■ Brief ■
Your task is to restate the data word for word.

■ Record excerpts ■
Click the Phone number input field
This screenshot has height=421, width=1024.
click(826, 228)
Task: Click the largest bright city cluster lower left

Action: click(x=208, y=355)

■ Response area ■
Click the Phone number input field
This screenshot has height=421, width=1024.
click(826, 228)
Task: Click the largest bright city cluster lower left

Action: click(x=208, y=355)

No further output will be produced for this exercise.